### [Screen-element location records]
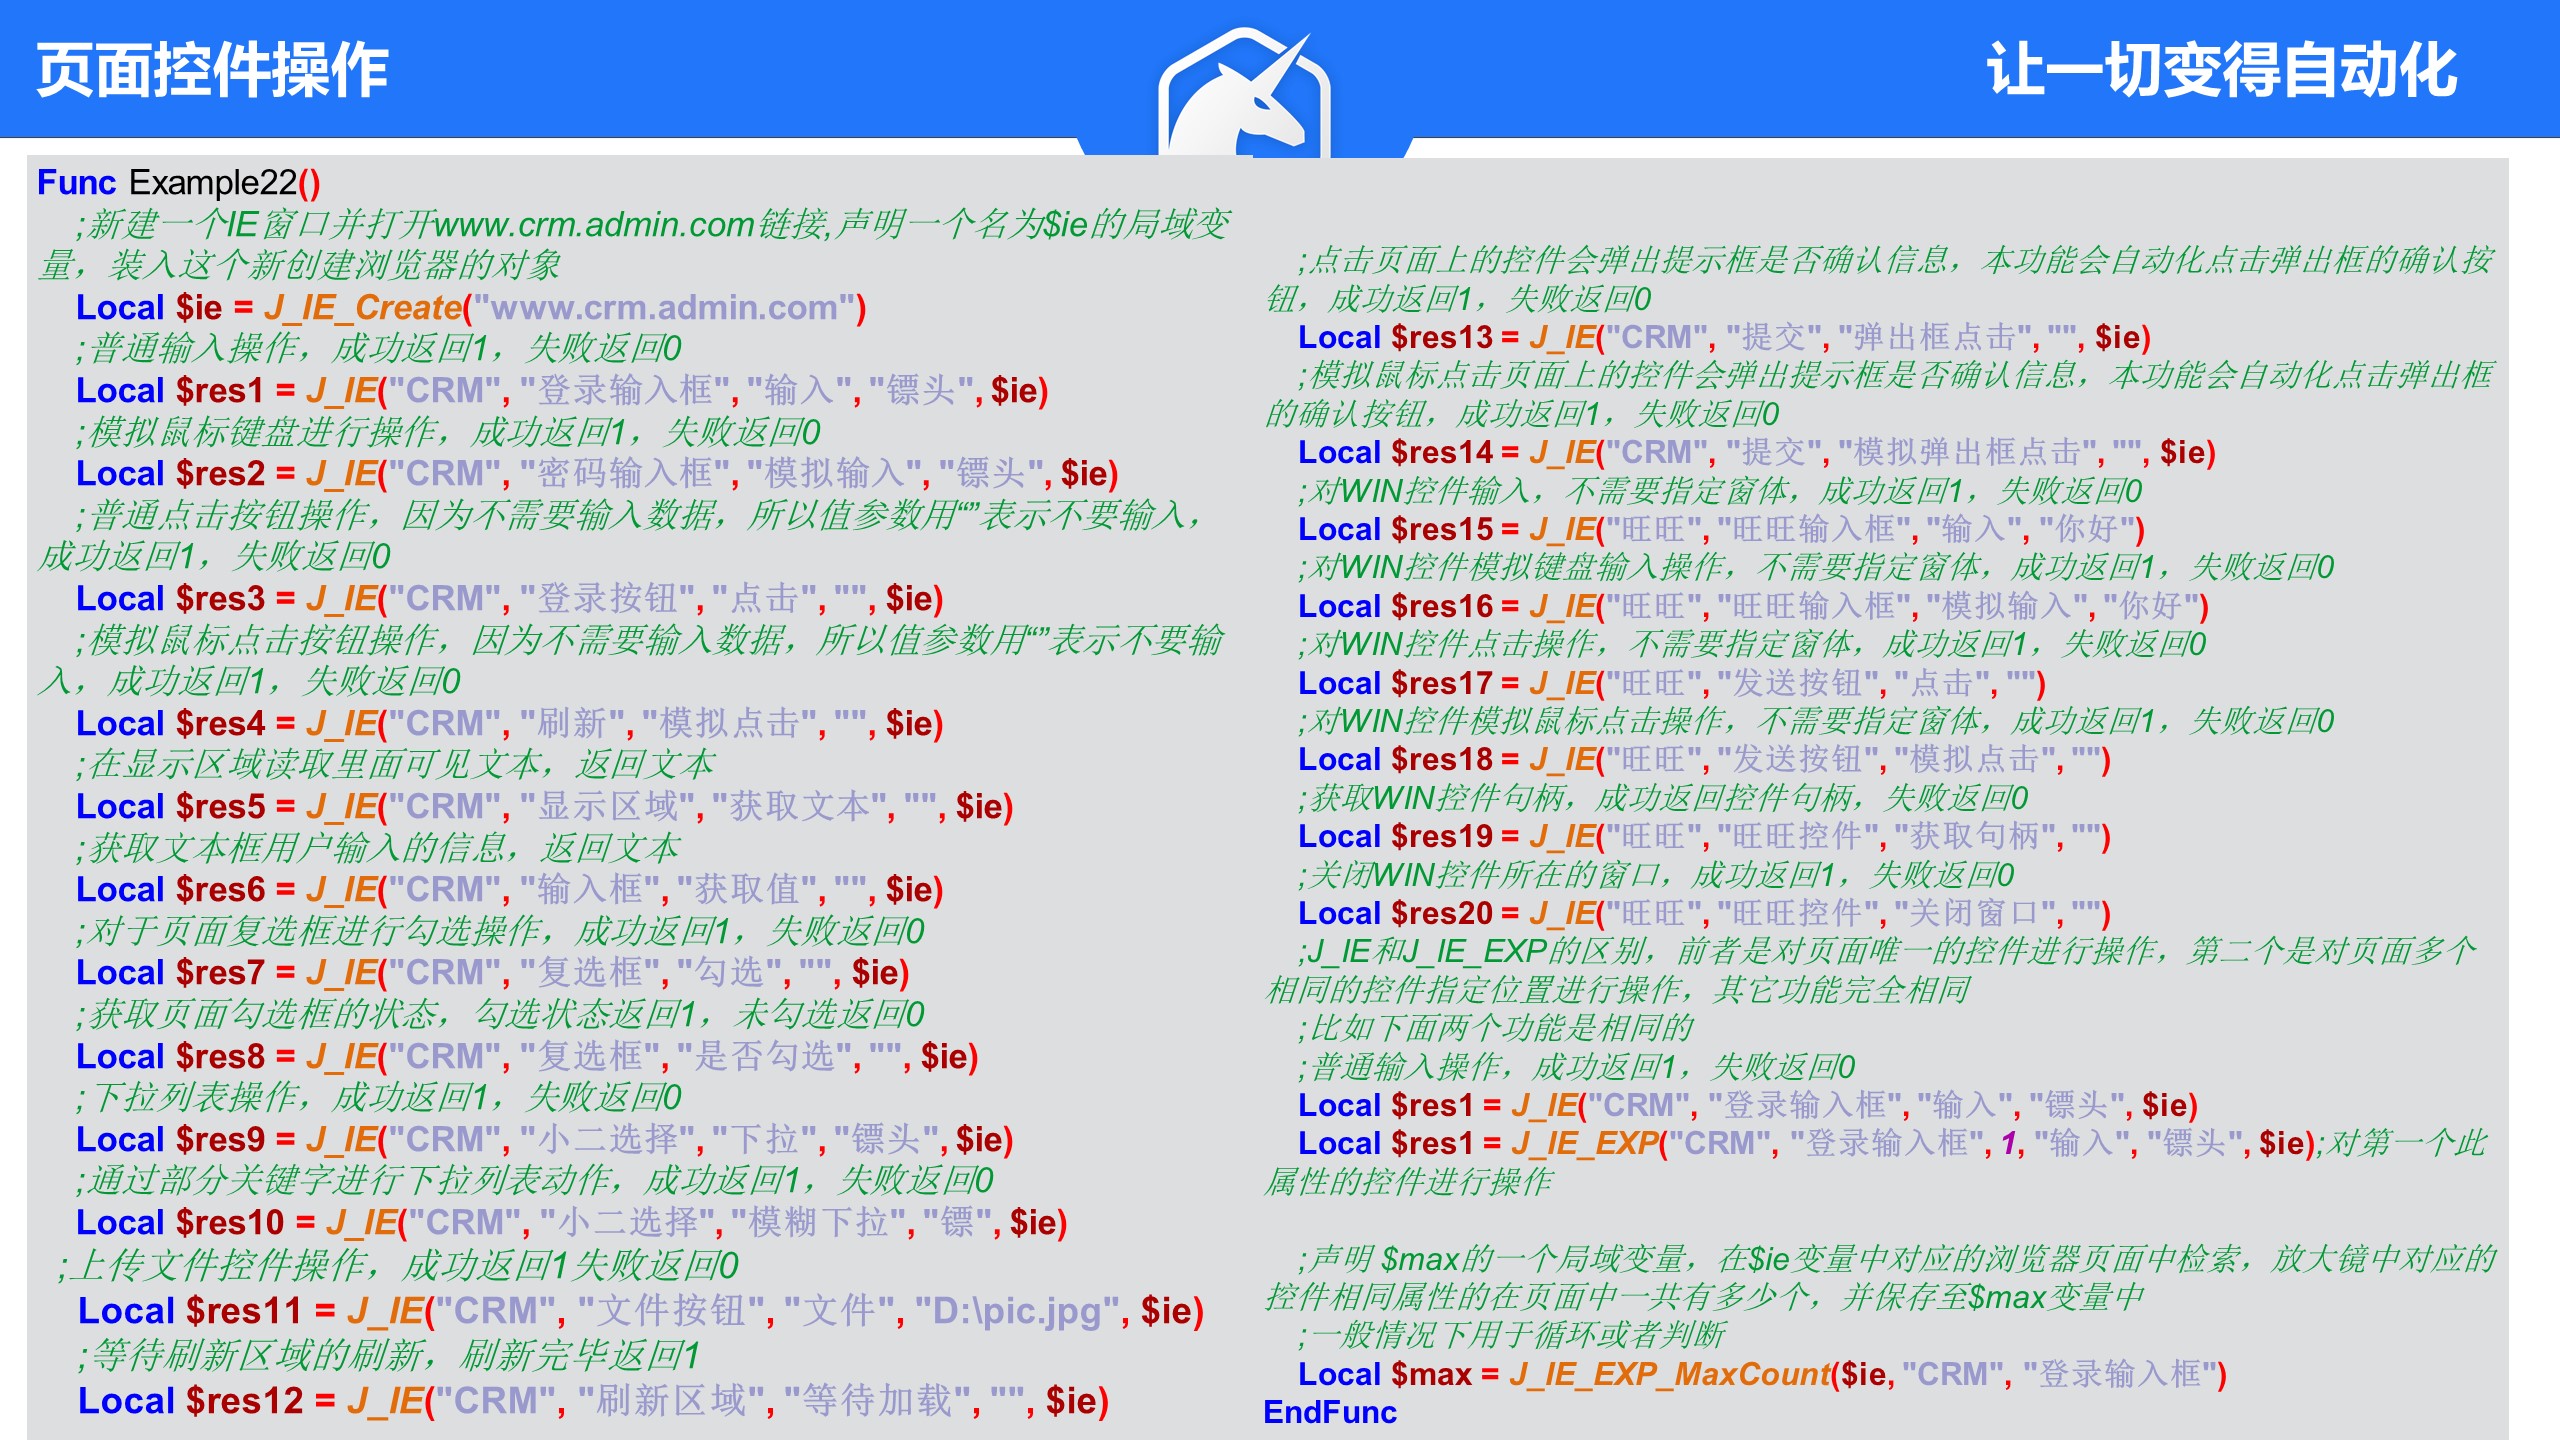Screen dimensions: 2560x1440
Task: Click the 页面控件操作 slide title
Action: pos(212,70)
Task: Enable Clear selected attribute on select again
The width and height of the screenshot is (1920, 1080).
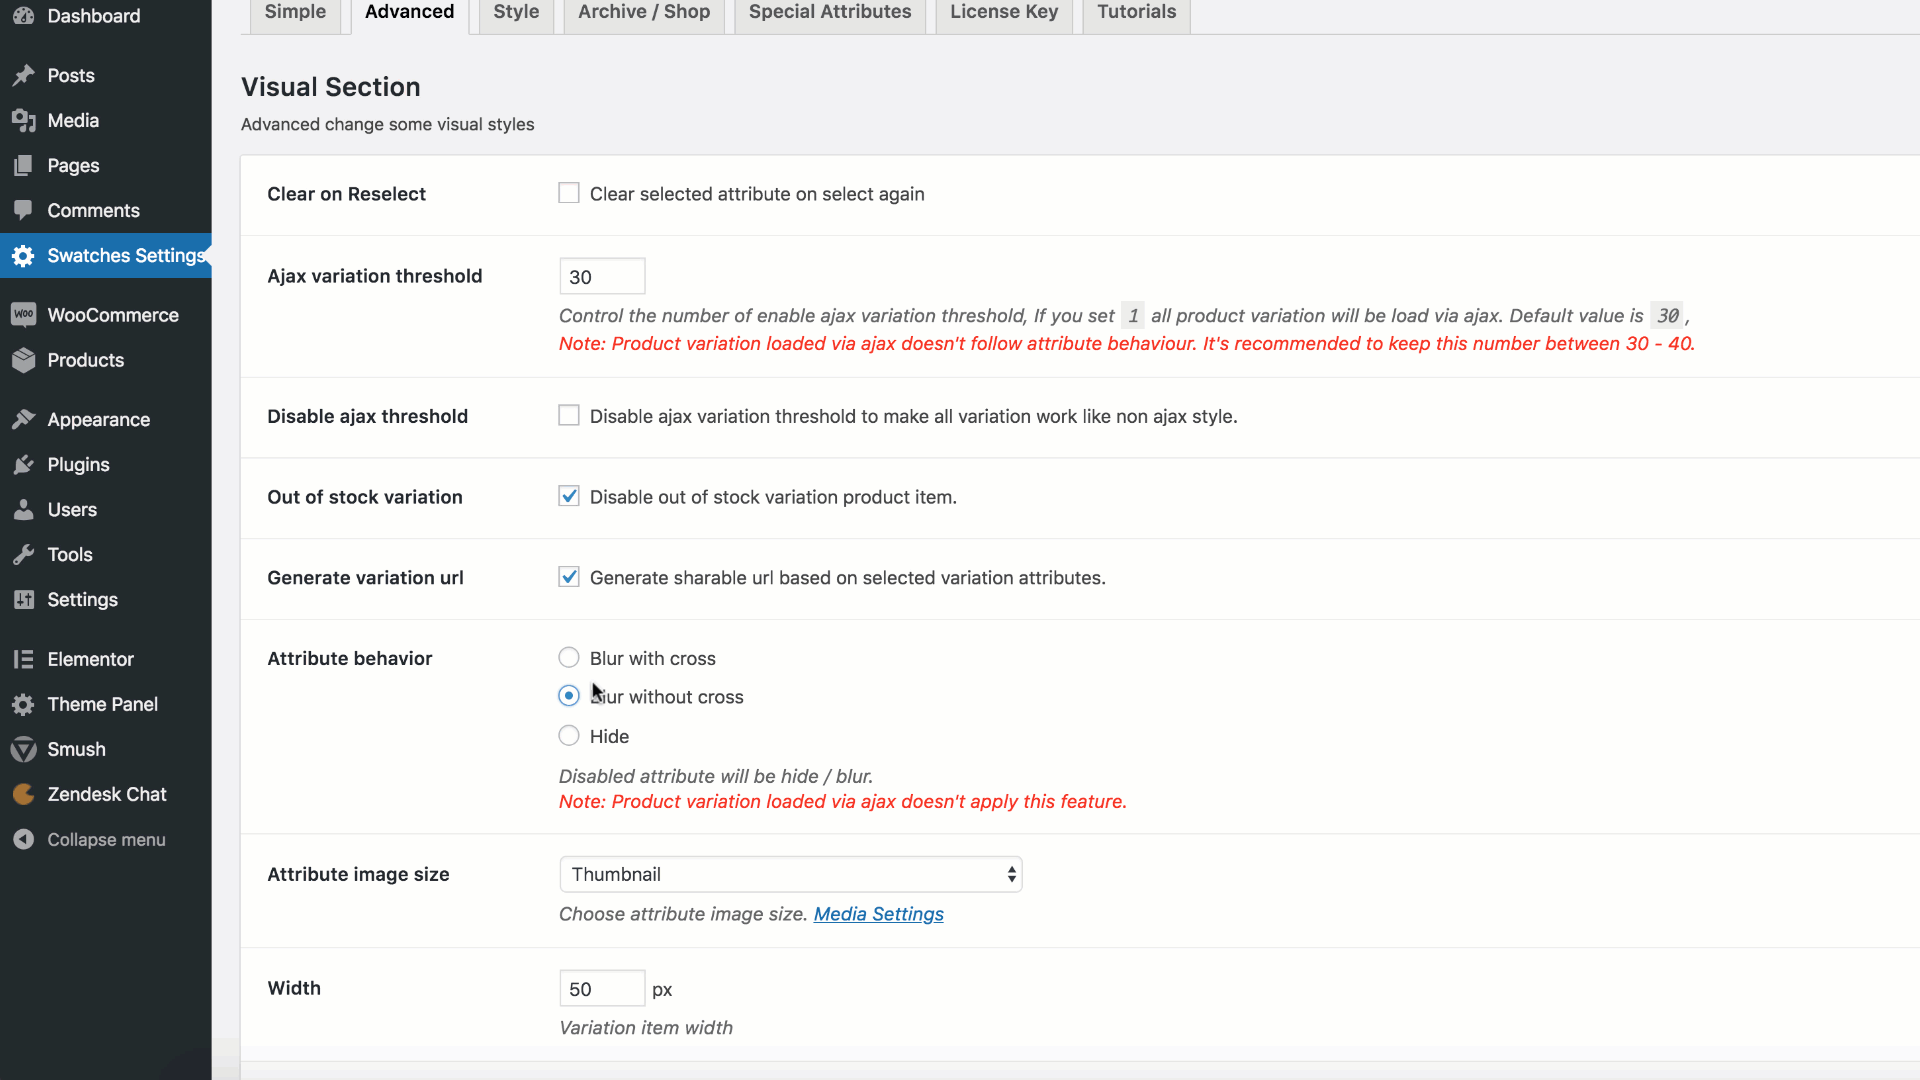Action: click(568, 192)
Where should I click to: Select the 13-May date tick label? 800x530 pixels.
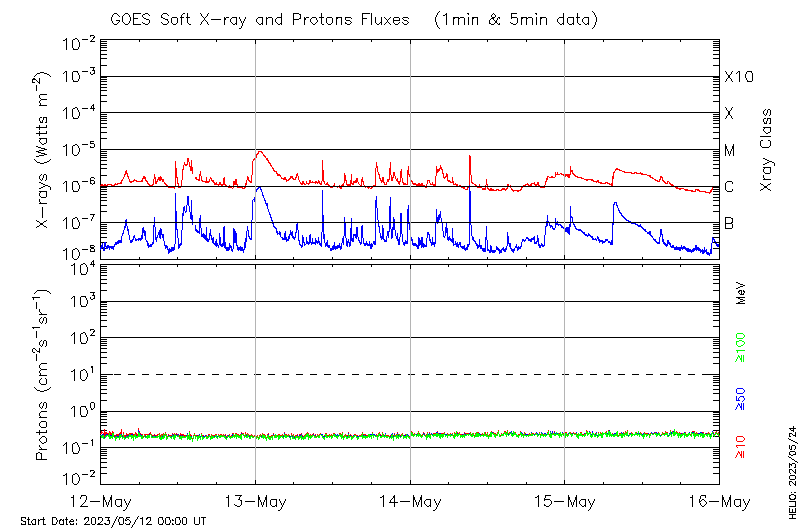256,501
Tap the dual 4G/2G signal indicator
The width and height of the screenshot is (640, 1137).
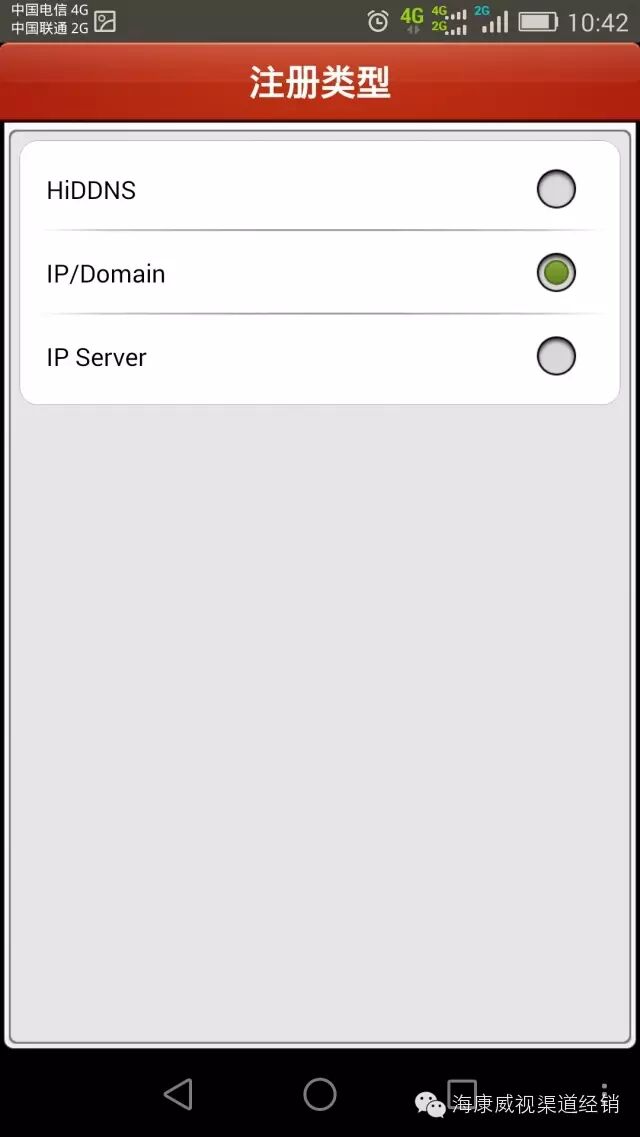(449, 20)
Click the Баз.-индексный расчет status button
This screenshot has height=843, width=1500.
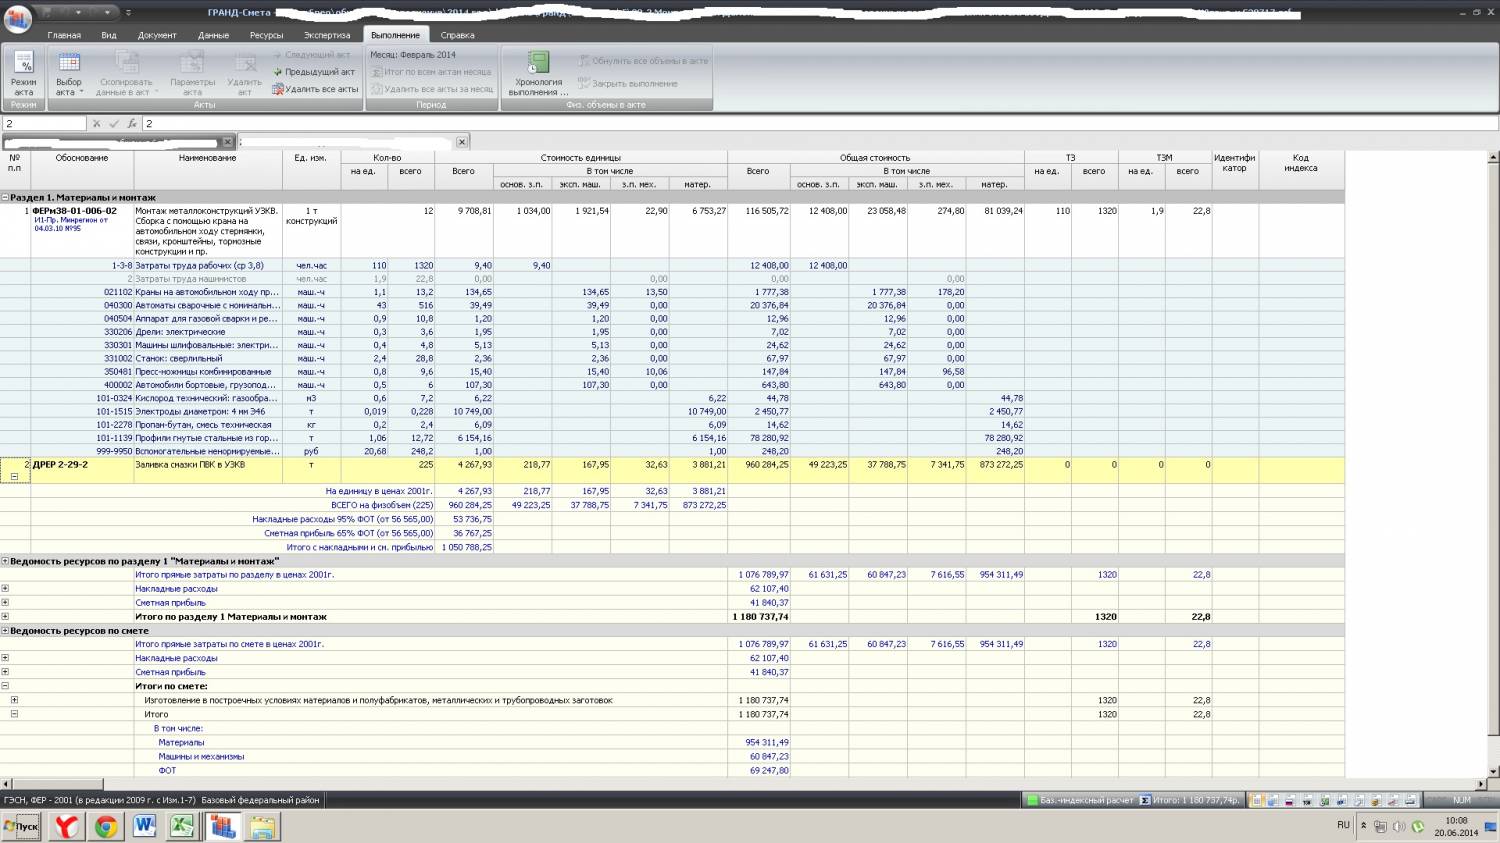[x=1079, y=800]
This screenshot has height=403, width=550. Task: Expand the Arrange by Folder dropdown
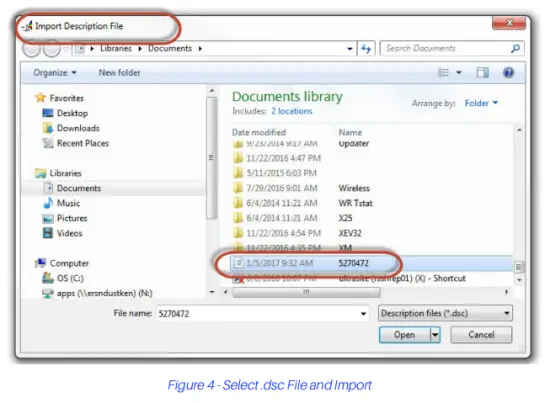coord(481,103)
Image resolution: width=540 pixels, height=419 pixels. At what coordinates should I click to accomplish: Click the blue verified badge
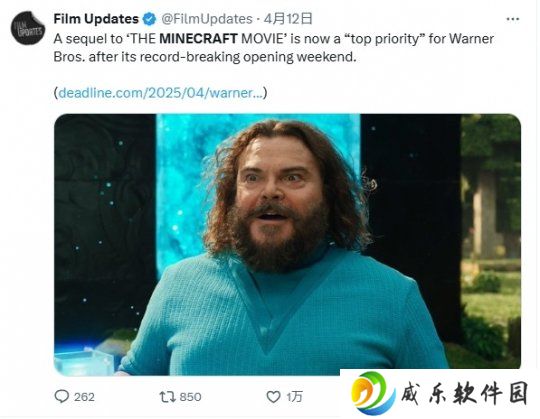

### [Exercise brief]
Pick out every line in the entries above that contains the word "screenshot" and copy each one.

### [Solution for this problem]
The width and height of the screenshot is (1920, 1080).
The width and height of the screenshot is (640, 1137).
This screenshot has height=843, width=1500.
This screenshot has height=403, width=550. Task: Expand the Arrange by Folder dropdown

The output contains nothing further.